What is needed here is an exact repetition of the records below, beginning at the line that has "Click the blue 57.2% percentage box" and stopping after the line that has "Click the green checkmark".

> Record extracts:
····················

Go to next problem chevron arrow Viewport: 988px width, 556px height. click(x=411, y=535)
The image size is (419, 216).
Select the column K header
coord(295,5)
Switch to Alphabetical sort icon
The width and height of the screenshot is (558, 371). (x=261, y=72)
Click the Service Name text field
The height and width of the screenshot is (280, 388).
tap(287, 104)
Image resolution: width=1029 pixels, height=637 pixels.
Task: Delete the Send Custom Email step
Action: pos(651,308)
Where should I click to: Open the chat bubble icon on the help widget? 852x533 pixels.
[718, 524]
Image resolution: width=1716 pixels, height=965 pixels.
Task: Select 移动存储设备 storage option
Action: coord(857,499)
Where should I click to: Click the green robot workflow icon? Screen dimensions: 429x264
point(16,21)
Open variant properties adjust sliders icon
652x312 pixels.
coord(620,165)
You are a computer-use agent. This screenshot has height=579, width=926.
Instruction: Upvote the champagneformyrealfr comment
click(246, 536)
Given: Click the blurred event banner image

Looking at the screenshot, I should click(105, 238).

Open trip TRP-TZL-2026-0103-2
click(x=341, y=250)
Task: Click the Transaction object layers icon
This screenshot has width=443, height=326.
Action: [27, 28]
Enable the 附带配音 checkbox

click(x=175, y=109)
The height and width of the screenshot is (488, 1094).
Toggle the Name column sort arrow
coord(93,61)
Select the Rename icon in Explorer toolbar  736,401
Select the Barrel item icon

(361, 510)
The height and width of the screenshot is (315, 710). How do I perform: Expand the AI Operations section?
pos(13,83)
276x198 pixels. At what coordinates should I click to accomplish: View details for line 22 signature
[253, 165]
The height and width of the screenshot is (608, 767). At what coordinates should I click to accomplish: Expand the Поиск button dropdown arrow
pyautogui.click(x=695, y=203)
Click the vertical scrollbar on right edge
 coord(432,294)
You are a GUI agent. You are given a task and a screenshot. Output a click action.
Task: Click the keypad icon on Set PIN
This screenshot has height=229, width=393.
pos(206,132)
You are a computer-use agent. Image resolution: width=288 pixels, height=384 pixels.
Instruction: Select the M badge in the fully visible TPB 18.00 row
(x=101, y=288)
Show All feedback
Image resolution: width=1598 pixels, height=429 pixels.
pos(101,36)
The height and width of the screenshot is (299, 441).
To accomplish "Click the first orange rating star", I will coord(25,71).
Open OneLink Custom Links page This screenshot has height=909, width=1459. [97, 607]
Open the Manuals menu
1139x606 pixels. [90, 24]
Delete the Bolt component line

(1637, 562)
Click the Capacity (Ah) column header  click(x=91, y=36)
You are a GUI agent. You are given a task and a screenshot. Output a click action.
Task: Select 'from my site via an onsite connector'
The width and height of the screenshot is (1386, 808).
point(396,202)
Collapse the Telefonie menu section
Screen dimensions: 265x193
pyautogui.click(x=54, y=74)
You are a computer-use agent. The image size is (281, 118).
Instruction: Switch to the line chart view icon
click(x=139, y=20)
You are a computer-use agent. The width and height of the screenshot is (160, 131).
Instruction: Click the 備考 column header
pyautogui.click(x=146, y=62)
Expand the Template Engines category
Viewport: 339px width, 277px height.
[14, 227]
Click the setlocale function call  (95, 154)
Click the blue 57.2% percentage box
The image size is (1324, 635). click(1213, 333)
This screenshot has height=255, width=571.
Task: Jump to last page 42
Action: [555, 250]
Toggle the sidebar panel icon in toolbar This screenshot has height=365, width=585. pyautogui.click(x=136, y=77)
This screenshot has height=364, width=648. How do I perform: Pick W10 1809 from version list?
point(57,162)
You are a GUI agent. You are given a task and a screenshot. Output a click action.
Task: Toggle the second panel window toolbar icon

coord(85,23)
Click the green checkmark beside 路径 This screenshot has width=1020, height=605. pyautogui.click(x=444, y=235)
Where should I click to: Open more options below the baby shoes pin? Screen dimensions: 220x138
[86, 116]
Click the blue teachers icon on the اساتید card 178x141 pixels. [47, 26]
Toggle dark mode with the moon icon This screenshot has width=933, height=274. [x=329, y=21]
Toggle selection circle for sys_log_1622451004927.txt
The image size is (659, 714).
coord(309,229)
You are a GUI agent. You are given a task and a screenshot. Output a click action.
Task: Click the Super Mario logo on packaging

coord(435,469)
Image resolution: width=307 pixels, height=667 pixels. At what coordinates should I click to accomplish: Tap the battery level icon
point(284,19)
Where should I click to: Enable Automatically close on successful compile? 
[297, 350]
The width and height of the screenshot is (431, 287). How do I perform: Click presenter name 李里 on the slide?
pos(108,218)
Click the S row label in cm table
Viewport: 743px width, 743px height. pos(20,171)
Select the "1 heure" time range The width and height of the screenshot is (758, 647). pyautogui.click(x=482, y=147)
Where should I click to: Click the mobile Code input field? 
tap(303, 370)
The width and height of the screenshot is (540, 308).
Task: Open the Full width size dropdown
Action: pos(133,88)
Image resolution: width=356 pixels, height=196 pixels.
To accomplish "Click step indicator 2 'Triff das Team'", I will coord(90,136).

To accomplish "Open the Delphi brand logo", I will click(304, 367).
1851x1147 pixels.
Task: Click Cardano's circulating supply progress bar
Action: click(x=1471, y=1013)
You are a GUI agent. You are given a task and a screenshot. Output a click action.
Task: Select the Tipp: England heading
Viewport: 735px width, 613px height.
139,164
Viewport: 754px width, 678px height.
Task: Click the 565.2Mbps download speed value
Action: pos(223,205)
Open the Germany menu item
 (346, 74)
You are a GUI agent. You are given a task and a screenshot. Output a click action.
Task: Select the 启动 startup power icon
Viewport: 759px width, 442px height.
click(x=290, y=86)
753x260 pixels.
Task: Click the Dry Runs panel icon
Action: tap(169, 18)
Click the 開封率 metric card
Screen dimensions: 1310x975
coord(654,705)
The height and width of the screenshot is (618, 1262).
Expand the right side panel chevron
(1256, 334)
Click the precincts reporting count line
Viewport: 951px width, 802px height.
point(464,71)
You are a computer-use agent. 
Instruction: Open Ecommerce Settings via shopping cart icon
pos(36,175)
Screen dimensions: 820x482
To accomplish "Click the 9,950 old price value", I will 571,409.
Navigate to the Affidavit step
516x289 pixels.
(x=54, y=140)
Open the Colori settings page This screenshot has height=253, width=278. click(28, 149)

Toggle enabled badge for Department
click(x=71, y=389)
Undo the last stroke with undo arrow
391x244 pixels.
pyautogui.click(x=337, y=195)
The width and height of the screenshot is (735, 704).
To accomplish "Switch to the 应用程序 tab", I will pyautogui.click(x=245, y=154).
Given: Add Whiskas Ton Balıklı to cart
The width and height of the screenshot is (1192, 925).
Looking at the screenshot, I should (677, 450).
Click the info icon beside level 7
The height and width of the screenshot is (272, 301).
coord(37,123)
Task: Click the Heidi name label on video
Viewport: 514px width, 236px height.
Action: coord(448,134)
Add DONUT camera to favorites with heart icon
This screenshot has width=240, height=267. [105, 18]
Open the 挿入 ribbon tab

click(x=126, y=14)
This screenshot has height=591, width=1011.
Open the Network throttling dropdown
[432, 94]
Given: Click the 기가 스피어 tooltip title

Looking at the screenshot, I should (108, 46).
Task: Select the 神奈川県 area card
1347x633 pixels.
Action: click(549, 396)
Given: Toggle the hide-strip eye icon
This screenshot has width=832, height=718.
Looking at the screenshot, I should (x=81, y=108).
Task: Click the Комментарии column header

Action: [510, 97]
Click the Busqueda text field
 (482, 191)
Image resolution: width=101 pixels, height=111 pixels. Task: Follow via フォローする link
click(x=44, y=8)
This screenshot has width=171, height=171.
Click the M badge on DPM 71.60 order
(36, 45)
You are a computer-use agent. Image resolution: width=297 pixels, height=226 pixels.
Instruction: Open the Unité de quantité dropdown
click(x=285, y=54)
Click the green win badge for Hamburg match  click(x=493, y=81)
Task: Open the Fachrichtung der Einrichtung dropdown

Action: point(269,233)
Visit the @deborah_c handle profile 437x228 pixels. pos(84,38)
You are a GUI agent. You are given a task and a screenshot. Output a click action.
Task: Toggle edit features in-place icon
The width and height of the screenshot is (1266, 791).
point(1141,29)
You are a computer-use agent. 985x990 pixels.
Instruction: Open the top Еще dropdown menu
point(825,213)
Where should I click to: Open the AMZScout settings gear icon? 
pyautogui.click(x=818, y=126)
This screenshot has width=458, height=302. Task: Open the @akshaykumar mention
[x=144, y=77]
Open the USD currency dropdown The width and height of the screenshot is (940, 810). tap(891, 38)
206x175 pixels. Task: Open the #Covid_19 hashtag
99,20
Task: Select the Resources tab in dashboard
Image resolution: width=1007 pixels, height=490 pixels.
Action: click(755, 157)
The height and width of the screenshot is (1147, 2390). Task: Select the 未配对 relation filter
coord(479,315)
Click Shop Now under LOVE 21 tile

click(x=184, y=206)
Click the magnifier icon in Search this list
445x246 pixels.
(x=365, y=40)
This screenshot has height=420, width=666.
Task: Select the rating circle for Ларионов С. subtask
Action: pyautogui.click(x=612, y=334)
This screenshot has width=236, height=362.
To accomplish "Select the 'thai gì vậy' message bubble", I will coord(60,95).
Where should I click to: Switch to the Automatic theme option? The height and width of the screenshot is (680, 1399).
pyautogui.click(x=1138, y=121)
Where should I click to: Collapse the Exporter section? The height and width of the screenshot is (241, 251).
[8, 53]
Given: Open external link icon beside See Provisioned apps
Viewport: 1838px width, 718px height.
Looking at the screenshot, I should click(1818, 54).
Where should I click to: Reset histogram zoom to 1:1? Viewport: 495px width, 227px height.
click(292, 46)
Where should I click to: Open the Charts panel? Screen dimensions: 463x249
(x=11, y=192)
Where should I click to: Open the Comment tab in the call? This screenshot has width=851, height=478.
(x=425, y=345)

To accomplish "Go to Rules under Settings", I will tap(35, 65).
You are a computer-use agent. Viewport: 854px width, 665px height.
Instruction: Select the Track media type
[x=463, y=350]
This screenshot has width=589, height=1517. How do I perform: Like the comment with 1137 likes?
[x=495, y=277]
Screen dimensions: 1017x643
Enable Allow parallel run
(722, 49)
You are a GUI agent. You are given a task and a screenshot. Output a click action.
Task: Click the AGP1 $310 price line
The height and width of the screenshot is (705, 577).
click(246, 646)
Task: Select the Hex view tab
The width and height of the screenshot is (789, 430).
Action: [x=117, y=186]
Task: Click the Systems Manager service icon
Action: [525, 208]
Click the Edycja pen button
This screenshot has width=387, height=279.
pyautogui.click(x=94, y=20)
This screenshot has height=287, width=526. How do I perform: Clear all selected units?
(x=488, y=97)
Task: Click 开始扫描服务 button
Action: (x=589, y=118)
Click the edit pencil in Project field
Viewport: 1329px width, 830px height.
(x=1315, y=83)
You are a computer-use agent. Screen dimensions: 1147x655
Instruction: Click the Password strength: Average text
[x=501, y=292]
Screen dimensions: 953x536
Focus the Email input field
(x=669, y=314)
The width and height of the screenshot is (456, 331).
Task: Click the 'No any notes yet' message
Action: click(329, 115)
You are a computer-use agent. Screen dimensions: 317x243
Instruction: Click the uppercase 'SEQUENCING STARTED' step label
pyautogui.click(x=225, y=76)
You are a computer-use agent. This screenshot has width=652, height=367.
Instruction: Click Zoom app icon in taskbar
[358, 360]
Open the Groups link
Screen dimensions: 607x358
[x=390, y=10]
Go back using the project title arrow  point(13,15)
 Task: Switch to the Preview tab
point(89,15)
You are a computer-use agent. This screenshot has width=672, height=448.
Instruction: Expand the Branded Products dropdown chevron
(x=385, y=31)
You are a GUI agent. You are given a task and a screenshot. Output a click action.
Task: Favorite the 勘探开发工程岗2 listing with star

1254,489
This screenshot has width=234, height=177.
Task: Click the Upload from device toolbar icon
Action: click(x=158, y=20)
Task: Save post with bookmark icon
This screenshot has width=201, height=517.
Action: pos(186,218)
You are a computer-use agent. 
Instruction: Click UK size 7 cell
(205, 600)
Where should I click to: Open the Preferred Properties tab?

····················

> Output below:
Click the blue 57.2% percentage box
The image size is (1324, 635). click(1213, 333)
This screenshot has height=255, width=571.
Task: Jump to last page 42
Action: [555, 250]
Toggle the sidebar panel icon in toolbar This screenshot has height=365, width=585. pyautogui.click(x=136, y=77)
This screenshot has height=364, width=648. How do I perform: Pick W10 1809 from version list?
point(57,162)
You are a GUI agent. You are given a task and a screenshot. Output a click action.
Task: Toggle the second panel window toolbar icon

coord(85,23)
Click the green checkmark beside 路径 This screenshot has width=1020, height=605. pyautogui.click(x=444, y=235)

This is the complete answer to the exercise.